Cependant, les analystes observent une tendance de fond : malgré des retards ou des hausses de prix, les clients acceptent l’acquisition d’actifs dès leur disponibilité, privilégiant l’accès à la capacité plutôt que de risquer des pénalités contractuelles. Moody’s indique que cet équilibre pourrait évoluer lors de la normalisation de l’offre et de la demande, mais que cela ne se produira probablement pas “dans plusieurs années” dans la majorité des marchés.
JLL partage cette vision et évoque un “supercycle” d’infrastructures
La thèse de Moody’s rejoint celle d’autres acteurs du secteur. JLL, par exemple, anticipe également un ordre de grandeur similaire et projette près de 100 GW de nouvelle capacité mondiale d’ici 2030, ce qui reviendrait à doubler la taille du parc mondial. Dans cette optique, ce phénomène n’est pas considéré comme une bulle ponctuelle, mais comme un supercycle comparable à la grande migration vers le cloud, avec l’IA comme moteur principal.
En résumé : le centre de données cesse d’être “la salle des machines” invisible pour devenir une pièce stratégique de la compétitivité nationale, de la sécurité économique et de la souveraineté technologique. Comme le rappelle Moody’s, cet enjeu se paie non pas en promesses mais en béton, cuivre, transformateurs, contrats d’énergie et milliards de dollars en financement.
Questions fréquentes
Que signifie le besoin d’investir 3 trillions de dollars dans les centres de données ?

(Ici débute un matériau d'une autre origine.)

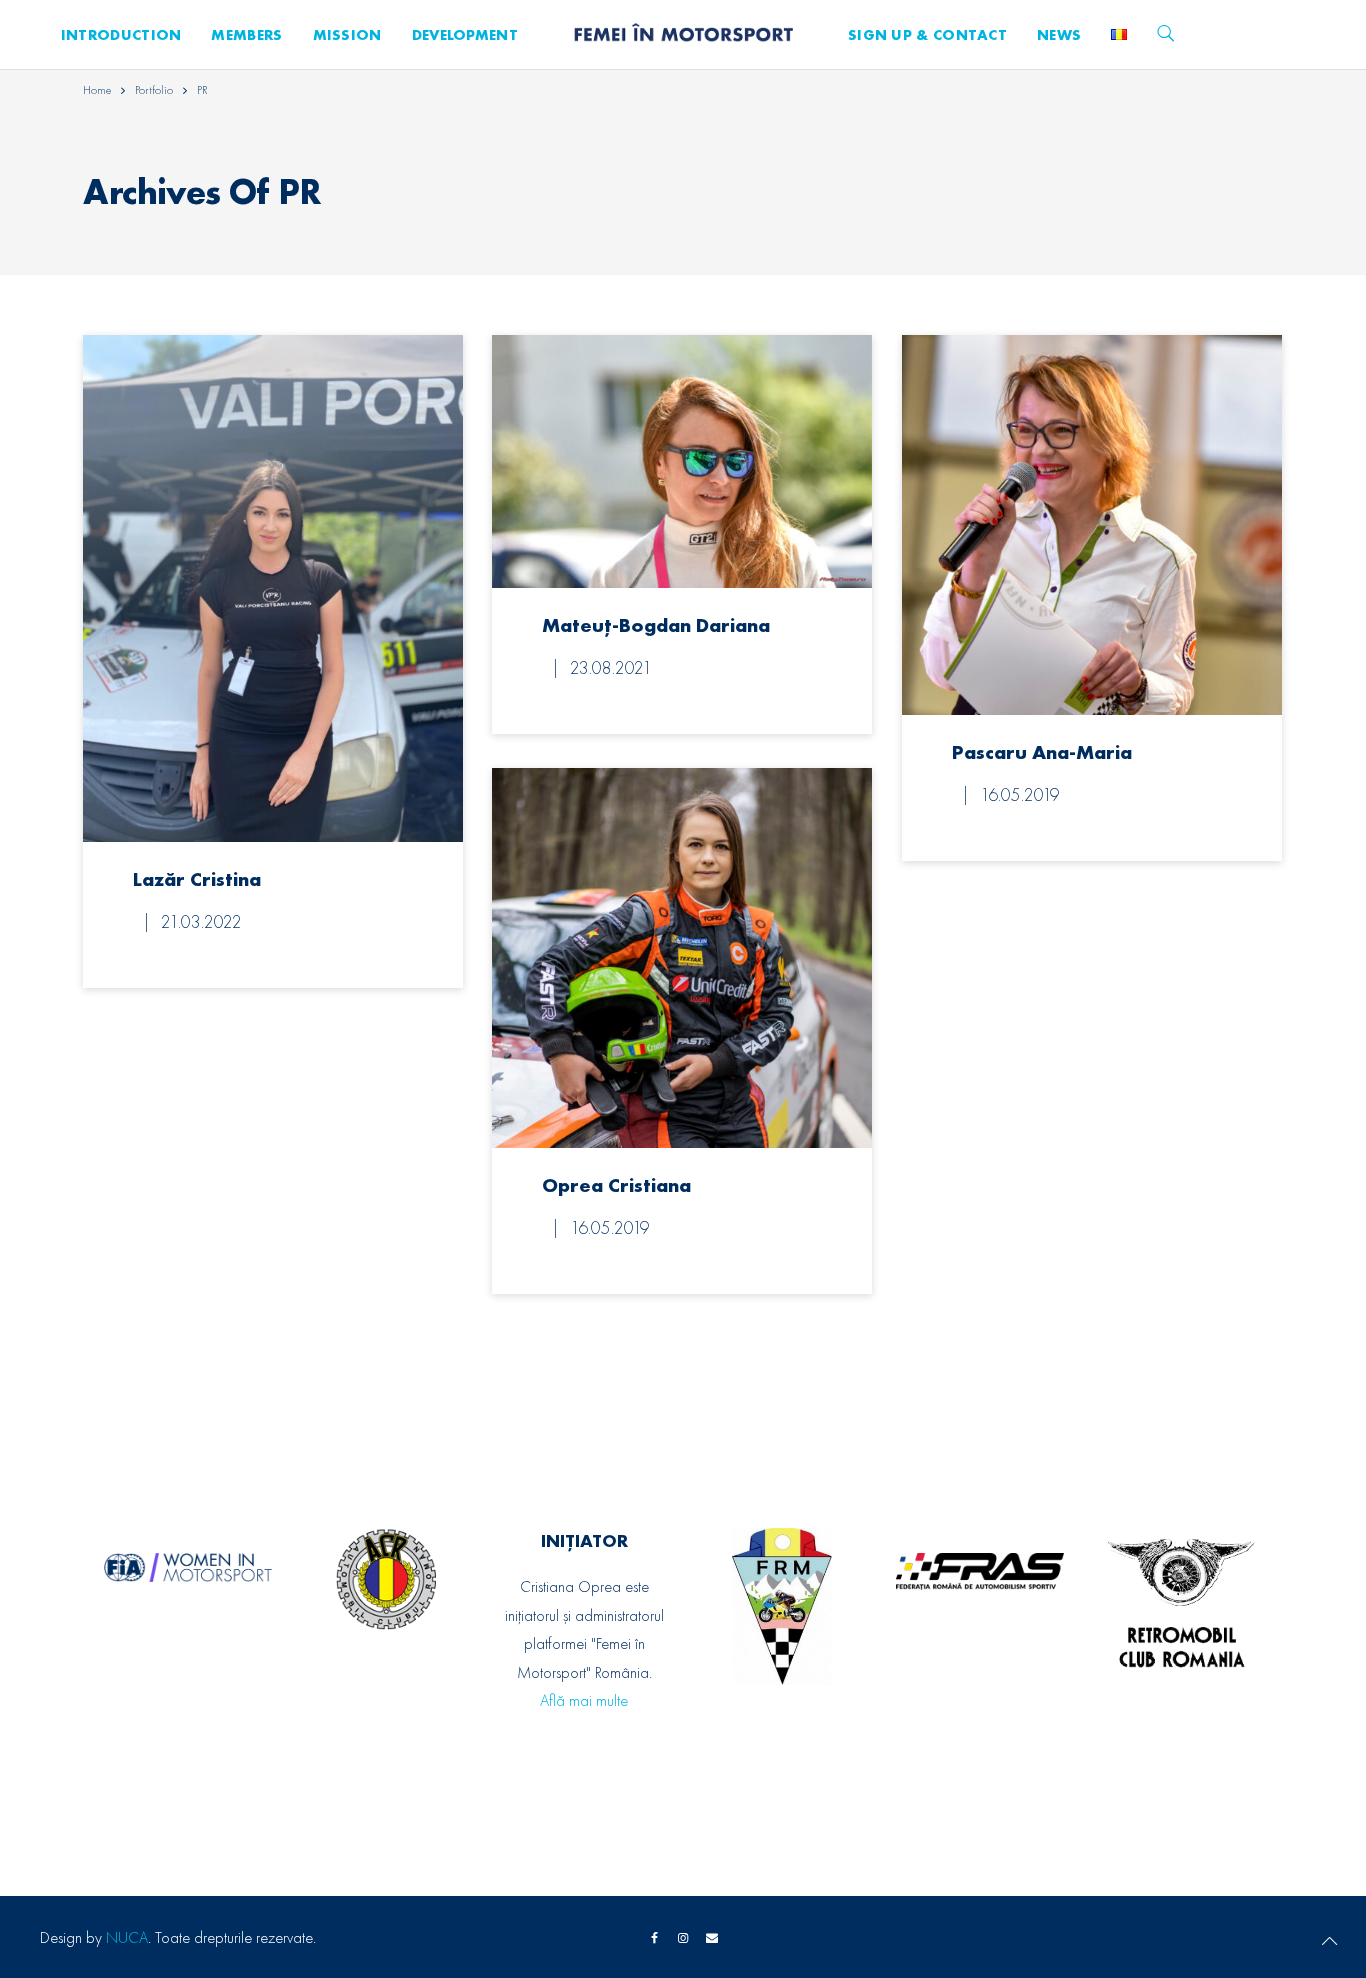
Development (465, 35)
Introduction (121, 35)
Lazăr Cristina (197, 879)
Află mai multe (584, 1700)
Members (246, 35)
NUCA (127, 1937)
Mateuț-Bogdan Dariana (656, 625)
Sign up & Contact (927, 35)
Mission (347, 35)
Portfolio (154, 90)
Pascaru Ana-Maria (1042, 752)
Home (97, 90)
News (1059, 35)
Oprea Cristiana (616, 1185)
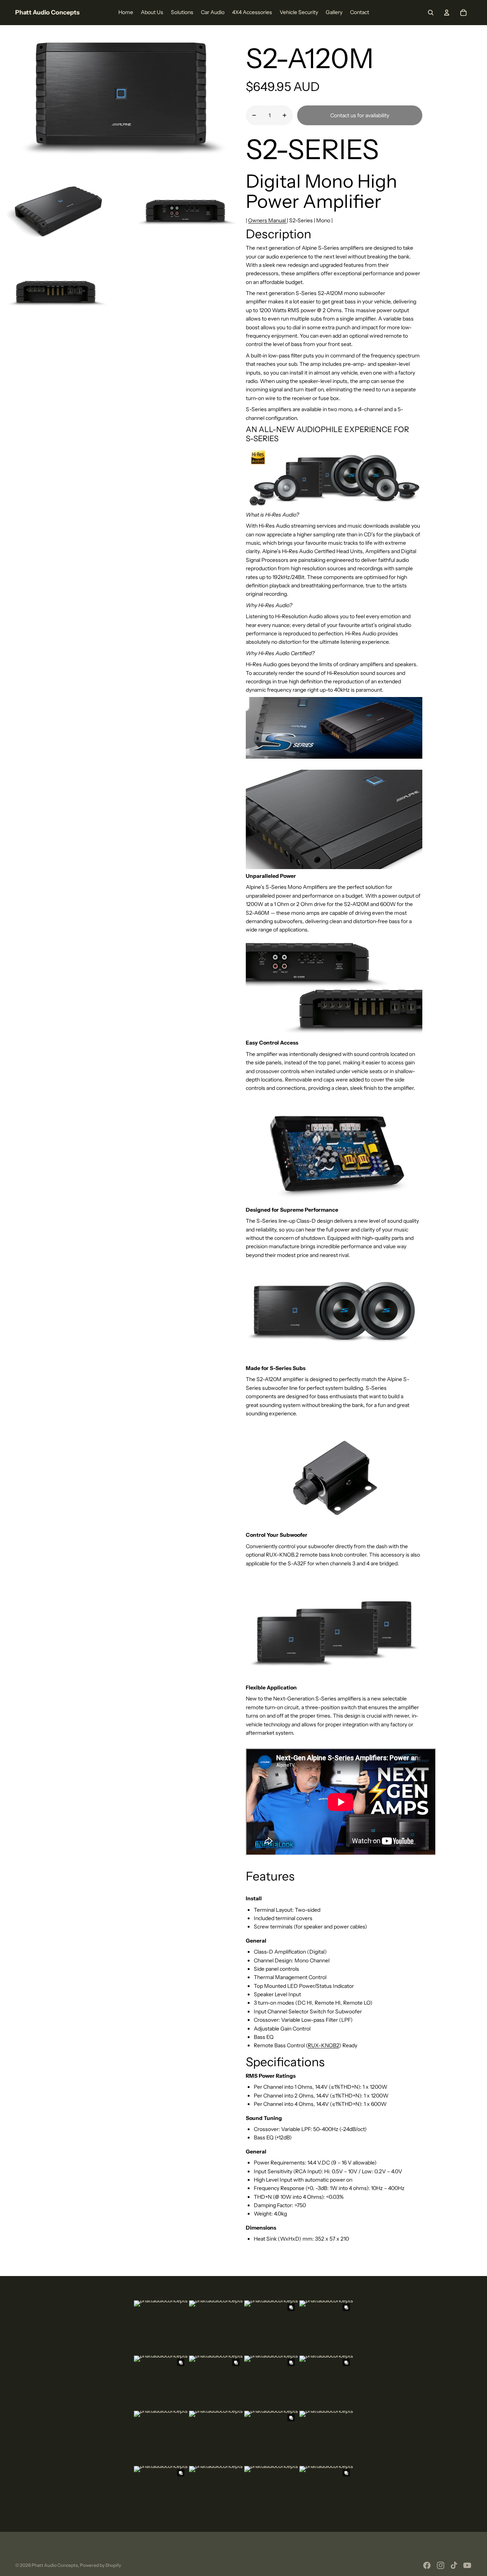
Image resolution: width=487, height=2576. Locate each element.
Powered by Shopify (100, 2565)
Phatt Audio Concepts (55, 2565)
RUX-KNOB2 (323, 2045)
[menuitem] (125, 12)
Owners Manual (267, 220)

Selon Moody’s, ce volume représente le minimum nécessaire pour accroître la capacité à la vitesse exigée par l’IA, incluant la construction, l’équipement critique, l’énergie et la modernisation opérationnelle.
Pourquoi les hyper-scalaires ont-ils une telle influence sur le marché des centres de données ?
Parce qu’ils concentrent une grande partie de la demande en calcul pour l’IA et signent des contrats massifs de capacité à long terme, ce qui stimule de nouvelles constructions mais accroît aussi la dépendance à quelques clients clés.
Quel est le principal obstacle à la construction de nouveaux centres de données en 2026 ?
La disponibilité en énergie et les limitations du réseau dans de nombreuses zones, ainsi que l’opposition locale liée à la consommation électrique et de l’eau.
Quels risques Moody’s identifie-t-elle dans cette expansion rapide ?
Parmi eux, la concentration du risque face à peu de locataires, une augmentation du risque lors de la phase de construction à cause de calendriers plus agressifs, et une possible hausse des incidents opérationnels avec l’arrivée d’opérateurs moins expérimentés.
Sources :
- Moody’s (résumés et couverture médiatique).